Assigned task.
Check each line below for "will" and say how many have it, with no other words.

Records drawn from a dataset
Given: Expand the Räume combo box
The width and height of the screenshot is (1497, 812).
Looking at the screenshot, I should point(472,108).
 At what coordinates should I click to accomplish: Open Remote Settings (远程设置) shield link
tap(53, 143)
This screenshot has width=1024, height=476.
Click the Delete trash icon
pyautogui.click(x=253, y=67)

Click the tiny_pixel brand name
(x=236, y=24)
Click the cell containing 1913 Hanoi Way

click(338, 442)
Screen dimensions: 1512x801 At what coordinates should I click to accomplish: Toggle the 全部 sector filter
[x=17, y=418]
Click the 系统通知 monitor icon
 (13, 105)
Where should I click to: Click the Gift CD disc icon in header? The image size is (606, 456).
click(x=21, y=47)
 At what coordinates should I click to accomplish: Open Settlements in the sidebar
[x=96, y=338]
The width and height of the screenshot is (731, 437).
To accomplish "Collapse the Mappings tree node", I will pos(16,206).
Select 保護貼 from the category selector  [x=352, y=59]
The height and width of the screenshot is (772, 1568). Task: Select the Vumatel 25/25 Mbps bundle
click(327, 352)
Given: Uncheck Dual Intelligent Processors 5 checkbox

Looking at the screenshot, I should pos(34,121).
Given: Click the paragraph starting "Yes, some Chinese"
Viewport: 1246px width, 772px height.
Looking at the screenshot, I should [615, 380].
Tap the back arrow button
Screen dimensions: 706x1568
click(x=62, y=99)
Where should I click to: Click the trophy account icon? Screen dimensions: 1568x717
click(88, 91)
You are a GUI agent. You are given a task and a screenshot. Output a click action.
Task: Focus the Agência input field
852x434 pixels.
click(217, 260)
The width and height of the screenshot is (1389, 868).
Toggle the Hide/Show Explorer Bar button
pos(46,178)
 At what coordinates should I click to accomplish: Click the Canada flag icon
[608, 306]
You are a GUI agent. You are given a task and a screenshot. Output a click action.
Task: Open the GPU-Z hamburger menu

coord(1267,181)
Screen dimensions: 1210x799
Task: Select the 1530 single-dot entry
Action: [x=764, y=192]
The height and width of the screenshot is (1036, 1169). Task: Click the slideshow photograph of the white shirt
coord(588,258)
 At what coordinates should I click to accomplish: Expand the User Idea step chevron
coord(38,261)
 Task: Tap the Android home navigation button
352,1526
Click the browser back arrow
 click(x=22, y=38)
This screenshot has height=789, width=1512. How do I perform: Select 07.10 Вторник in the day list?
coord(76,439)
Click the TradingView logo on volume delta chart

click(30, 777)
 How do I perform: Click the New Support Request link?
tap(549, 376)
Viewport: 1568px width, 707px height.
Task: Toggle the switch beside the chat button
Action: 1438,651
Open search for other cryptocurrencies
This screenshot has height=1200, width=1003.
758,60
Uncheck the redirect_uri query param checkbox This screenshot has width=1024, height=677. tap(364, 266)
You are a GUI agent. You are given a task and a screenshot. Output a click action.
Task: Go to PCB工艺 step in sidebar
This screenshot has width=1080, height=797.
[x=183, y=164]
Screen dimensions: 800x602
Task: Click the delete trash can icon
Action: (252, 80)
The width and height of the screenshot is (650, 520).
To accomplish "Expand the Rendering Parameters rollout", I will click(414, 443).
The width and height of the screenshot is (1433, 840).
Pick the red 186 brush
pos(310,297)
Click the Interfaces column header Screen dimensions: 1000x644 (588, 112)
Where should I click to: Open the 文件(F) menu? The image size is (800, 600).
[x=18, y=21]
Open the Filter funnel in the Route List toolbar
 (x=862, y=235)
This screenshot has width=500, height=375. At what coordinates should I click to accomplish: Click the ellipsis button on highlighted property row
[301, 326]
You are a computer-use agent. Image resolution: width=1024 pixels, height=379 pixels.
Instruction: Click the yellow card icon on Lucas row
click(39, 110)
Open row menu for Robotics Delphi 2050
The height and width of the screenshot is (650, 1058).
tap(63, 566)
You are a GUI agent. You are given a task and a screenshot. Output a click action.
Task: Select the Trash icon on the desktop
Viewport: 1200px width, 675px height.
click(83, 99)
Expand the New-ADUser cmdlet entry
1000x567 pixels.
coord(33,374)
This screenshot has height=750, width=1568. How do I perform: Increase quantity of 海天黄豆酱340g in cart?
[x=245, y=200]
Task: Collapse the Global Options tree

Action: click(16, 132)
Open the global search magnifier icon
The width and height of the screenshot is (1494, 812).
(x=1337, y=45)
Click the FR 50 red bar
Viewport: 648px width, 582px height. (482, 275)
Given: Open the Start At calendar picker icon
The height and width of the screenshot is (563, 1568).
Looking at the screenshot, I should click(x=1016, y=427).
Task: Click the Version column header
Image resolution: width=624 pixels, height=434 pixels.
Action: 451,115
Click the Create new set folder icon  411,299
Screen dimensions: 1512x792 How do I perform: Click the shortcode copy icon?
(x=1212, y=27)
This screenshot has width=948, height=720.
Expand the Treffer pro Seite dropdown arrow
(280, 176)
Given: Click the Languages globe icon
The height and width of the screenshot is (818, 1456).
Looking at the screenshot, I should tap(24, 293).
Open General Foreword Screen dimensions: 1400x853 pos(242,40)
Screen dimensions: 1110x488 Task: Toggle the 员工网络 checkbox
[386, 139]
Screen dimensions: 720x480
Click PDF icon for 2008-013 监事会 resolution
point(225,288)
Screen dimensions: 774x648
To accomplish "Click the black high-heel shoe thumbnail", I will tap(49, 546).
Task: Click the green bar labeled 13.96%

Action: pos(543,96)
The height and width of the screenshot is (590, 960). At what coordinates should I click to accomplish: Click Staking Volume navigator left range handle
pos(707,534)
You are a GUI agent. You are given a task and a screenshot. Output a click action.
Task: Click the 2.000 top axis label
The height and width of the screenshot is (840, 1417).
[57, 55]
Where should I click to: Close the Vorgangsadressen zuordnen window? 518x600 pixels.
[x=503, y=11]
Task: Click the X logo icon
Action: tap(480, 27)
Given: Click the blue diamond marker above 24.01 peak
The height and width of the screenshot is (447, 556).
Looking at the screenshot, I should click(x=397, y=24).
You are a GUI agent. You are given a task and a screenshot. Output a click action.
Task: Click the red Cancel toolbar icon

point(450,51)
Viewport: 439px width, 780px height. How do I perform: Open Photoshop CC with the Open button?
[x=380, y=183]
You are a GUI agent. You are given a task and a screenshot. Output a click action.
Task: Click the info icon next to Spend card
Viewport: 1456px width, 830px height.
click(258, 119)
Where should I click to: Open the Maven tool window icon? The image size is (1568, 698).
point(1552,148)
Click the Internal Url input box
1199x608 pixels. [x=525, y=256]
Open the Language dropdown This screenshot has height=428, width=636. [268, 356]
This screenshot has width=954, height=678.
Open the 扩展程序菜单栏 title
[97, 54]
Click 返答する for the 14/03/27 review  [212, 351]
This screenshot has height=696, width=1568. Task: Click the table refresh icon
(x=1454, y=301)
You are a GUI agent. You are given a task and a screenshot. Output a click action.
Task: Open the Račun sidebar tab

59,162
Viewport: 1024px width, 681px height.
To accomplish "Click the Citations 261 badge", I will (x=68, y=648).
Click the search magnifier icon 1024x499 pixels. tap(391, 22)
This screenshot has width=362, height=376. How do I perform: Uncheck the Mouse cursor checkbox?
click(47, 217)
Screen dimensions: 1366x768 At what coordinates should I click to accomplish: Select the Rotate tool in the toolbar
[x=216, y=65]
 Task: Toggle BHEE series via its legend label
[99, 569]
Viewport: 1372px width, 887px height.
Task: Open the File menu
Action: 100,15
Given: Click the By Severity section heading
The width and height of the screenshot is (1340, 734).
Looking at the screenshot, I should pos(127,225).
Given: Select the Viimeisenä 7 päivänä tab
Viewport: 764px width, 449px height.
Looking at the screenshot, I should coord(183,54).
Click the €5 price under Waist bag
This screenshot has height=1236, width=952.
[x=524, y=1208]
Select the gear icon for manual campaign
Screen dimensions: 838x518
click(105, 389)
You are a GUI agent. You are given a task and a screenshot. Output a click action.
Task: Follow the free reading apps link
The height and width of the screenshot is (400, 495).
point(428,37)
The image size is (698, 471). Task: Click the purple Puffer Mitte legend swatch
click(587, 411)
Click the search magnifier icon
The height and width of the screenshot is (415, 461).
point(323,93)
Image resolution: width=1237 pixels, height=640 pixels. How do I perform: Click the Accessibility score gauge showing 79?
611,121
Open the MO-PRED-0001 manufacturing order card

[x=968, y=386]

Written response.
4